Reproduce the records exactly. Leave the pictures out.

═════ DATA EXCERPTS ═════

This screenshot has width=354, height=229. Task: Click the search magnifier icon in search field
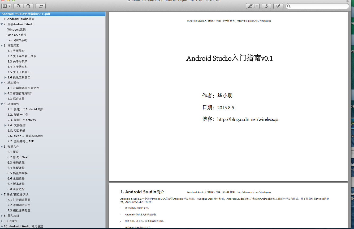[289, 6]
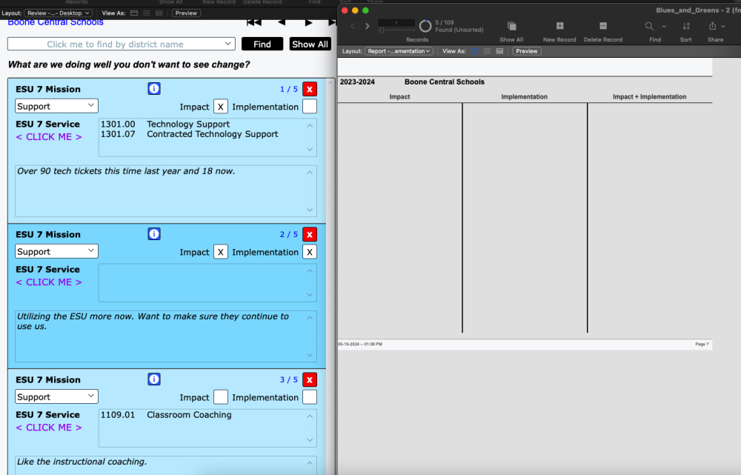The image size is (741, 475).
Task: Delete entry 2 / 5 with red X
Action: coord(310,235)
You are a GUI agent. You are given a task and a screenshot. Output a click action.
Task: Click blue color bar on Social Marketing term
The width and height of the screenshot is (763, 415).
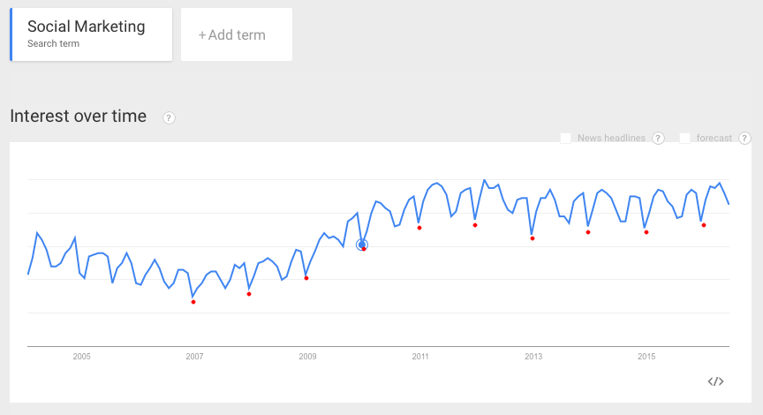coord(11,35)
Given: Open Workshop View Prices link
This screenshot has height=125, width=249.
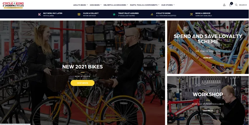Looking at the screenshot, I should pos(208,111).
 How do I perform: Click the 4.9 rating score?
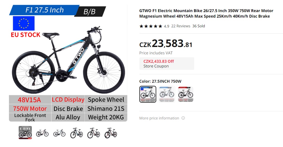tap(166, 26)
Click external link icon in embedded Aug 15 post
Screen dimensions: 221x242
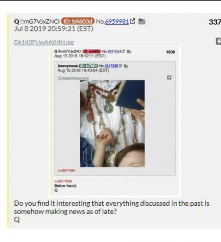coord(124,51)
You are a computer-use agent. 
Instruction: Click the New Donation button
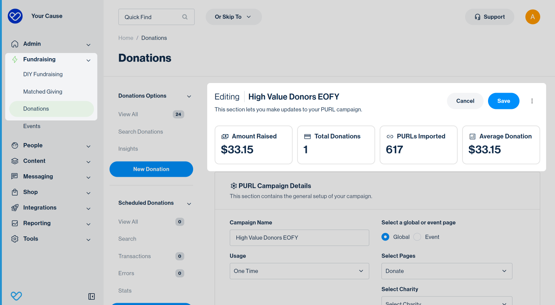click(151, 169)
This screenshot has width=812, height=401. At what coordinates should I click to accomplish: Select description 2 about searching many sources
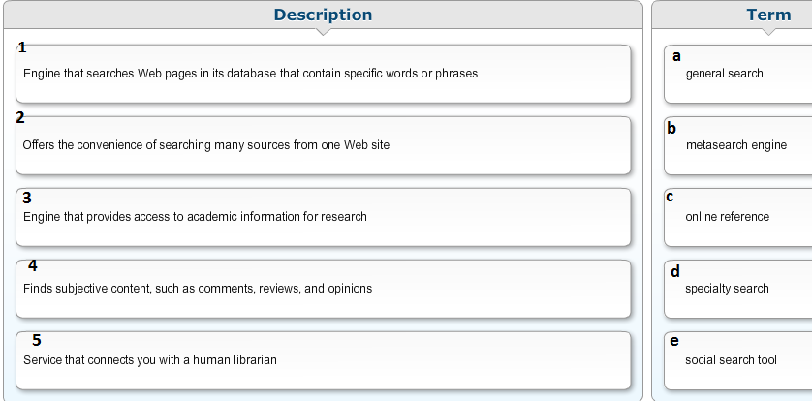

═════

- RESPONSE -
This screenshot has width=354, height=229. Task: Click the search magnifier icon in search field
[289, 6]
The image size is (741, 475).
Task: Delete entry 2 / 5 with red X
Action: coord(310,235)
You are a GUI agent. You are given a task and a screenshot. Output a click action.
Task: Click blue color bar on Social Marketing term
The width and height of the screenshot is (763, 415).
coord(11,35)
Given: Open Workshop View Prices link
This screenshot has height=125, width=249.
Looking at the screenshot, I should pos(208,111).
 How do I perform: Click the 4.9 rating score?
tap(166, 26)
Click external link icon in embedded Aug 15 post
Screen dimensions: 221x242
coord(124,51)
You are a computer-use agent. 
Instruction: Click the New Donation button
click(151, 169)
This screenshot has width=812, height=401. At what coordinates should I click to accomplish: Select description 2 about searching many sources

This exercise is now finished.